When to start treatment. For women with high-risk hypertension, hospitalization at the time of the first prenatal visit facilitates complete cardiovascular and renal evaluation, and is therefore often beneficial. If a woman has target organ damage, treatment should be initiated at a systolic BP of 140 mm Hg or a diastolicBP of 90 mm Hg. Indeed, many such women are already receiving treatment for their hypertension, in which case antihypertensive medications should be continued, though physicians should consider altering the regimen to optimize fetal safety.

Choosing the best agent. Before choosing an antihypertensive drug, review the patient’s history. If her disease was well controlled on a particular medication, that agent is probably a reasonable first choice, provided there is adequate published literature establishing the safety of her medication during pregnancy. Obviously, angiotensin-converting enzyme (ACE) inhibitors, angiotensin II antagonists, and atenolol should be avoided because of the potential adverse effects on the fetus, including renal failure.The most commonly used medications for control of hypertension during pregnancy are listed in TABLE 4.

 

 

  • Labetalol. We consider labetalol a first-line agent for controlling hypertension in pregnancy. This beta-blocking drug provides the added benefit of alpha-adrenergic blockade, which offers the theoretical advantage of vasodilation—not seen with traditional beta-blockers. Overall, labetalol has an excellent record of safety in pregnancy.

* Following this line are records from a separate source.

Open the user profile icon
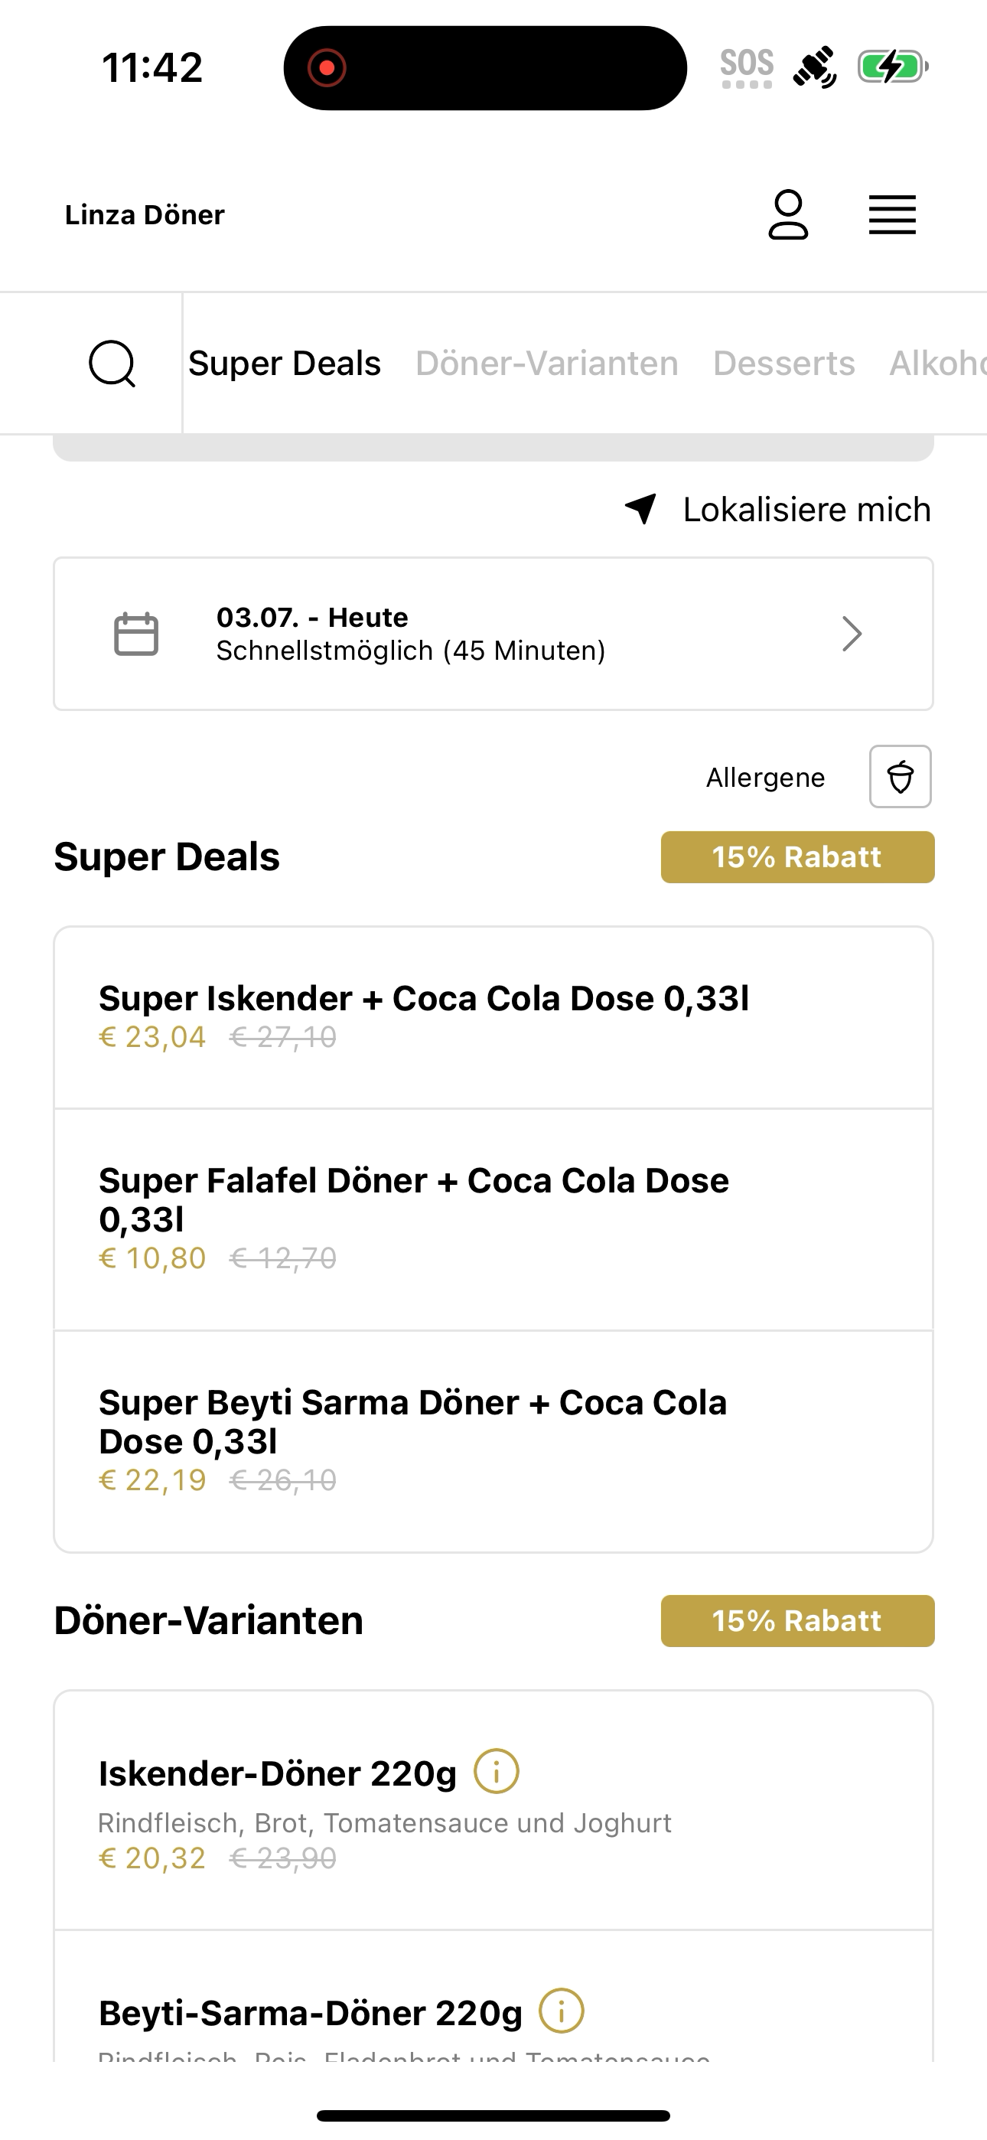Viewport: 987px width, 2140px height. (788, 214)
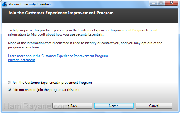Click the Join option label text beside the first radio
180x113 pixels.
52,83
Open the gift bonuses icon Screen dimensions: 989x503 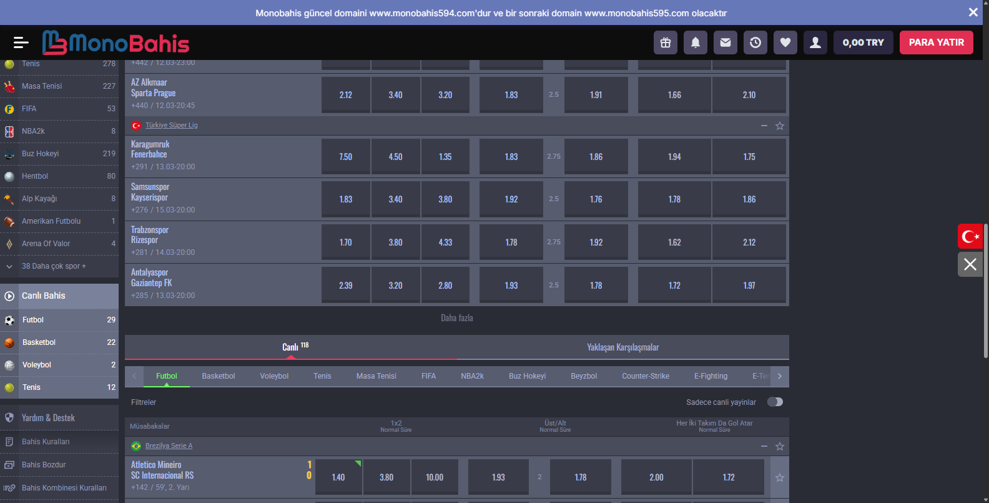click(x=666, y=42)
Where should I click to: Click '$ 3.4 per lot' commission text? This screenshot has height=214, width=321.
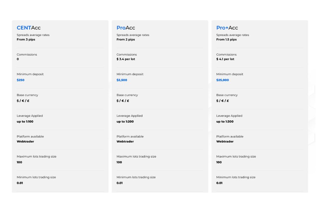point(126,59)
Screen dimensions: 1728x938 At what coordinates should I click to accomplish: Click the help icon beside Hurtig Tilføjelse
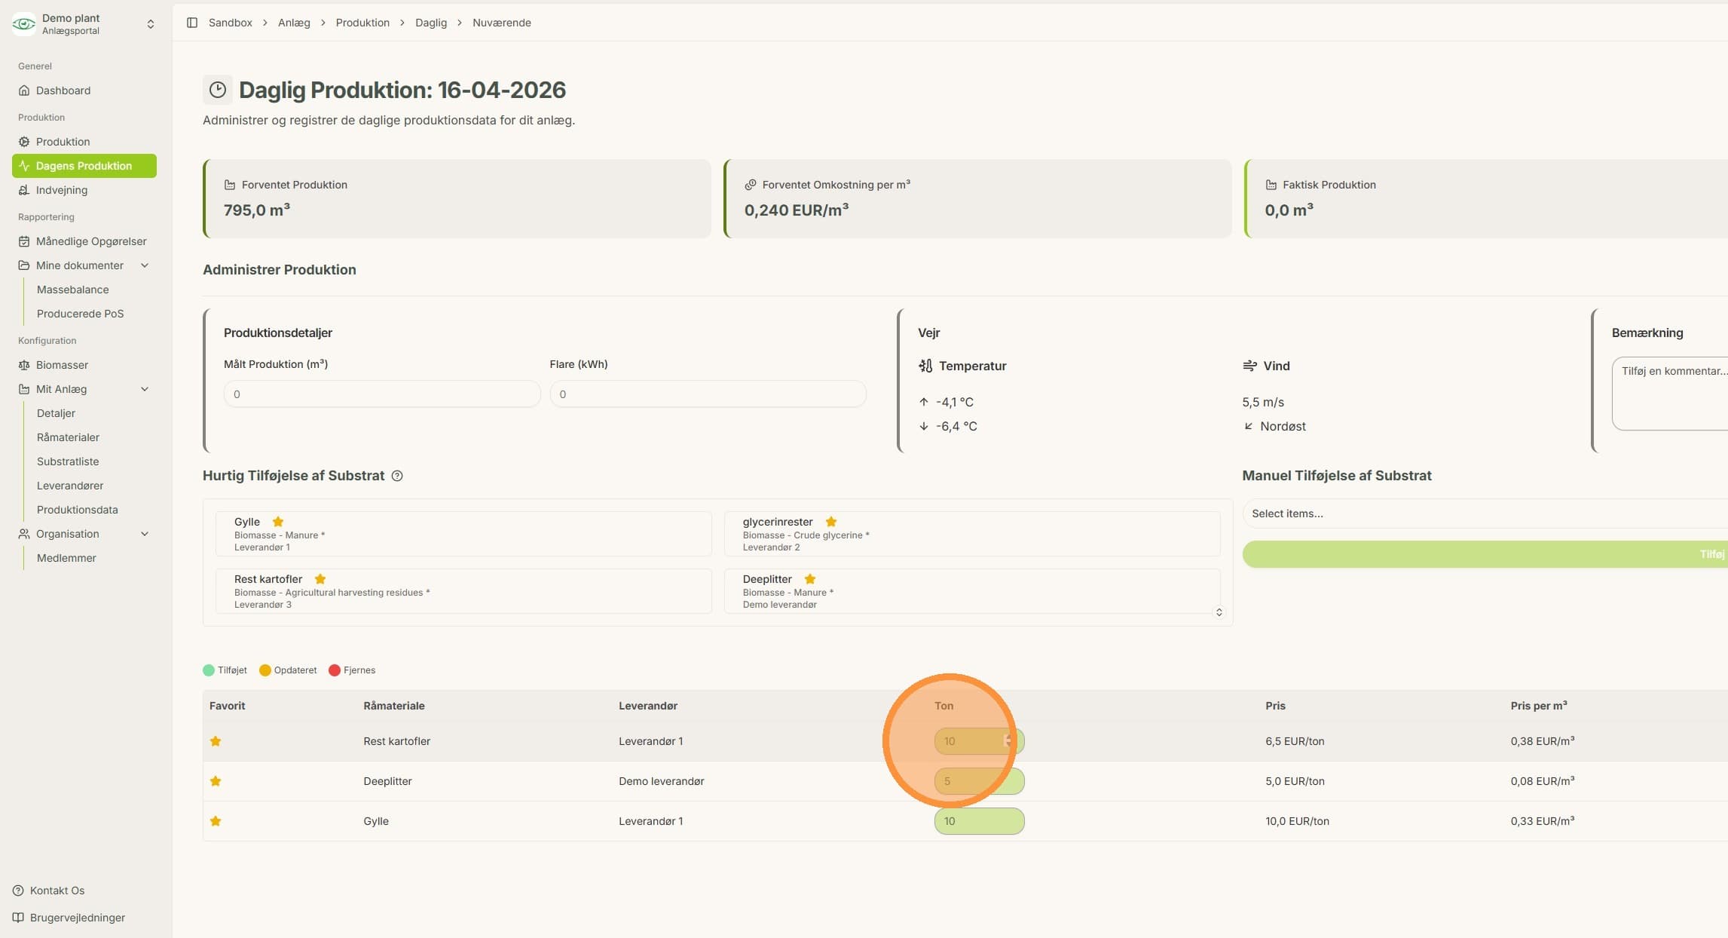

In a randomized, controlled trial involving 86 mildly hypertensive patients who initiated labetalol therapy between 6 and 13 weeks’ gestation, no major congenital malformations were identified.6 Although there have been reports of an increased risk for SGA infants in patients treated with labetalol for mild pregnancy-induced hypertension during the second and third trimesters, this association has not been documented in women with chronic hypertension.6

  • Thiazide diuretics. If labetalol fails to control blood pressure, we typically add either the calcium-channel blocker nifedipine or a thiazide diuretic. Use of the latter has been well documented in pregnancy. Indeed, thiazide diuretics can be given in the first trimester and throughout gestation without associated risks of major fetal malformations or adverse fetal-neonatal complications.
  • Calcium-channel blockers. Calcium-channel–blocking agents also have an excellent safety profile in pregnancy. They have been studied both as antihypertensive medications (primarily in the second and third trimesters) and as tocolytic agents. In a prospective, multicenter, cohort study in which 78 women were exposed to calcium-channel blockers (mainly nifedipine and verapamil) during the first trimester, there was no increase in the rate of birth defects.22

A separate prospective, randomized trial evaluated the benefit of nifedipine in pregnancy. A total of 283 women—47% of whom had chronic hypertension—were enrolled between 12 and 34 weeks’ gestation (mean: 24 weeks). Researchers found patients on nifedipine therapy experienced no improvement in maternal or neonatal outcomes compared to subjects assigned to no treatment.23 Follow-up at 18 months of 94 of the infants exposed to nifedipine in utero showed no adverse effects on development.24

  • Methyldopa. For many obstetricians, methyldopa remains a first-line agent for the treatment of chronic hypertension in pregnancy.1 It has a well-documented safety record in both short-term25 and long-term follow-up of children exposed in utero.26 Indeed, many studies have evaluated use of this medication to manage mild to moderate hypertension, with no evidence of adverse maternal or fetal outcome. However, it is now rarely used in the nonpregnant population, and the safety of other medications, such as labetalol and nifedipine, has prompted us to stop giving it.
  • Other considerations. Finally, when choosing an antihypertensive drug, the physician must consider the benefits and response of specific agents in particular risk groups (TABLE 5).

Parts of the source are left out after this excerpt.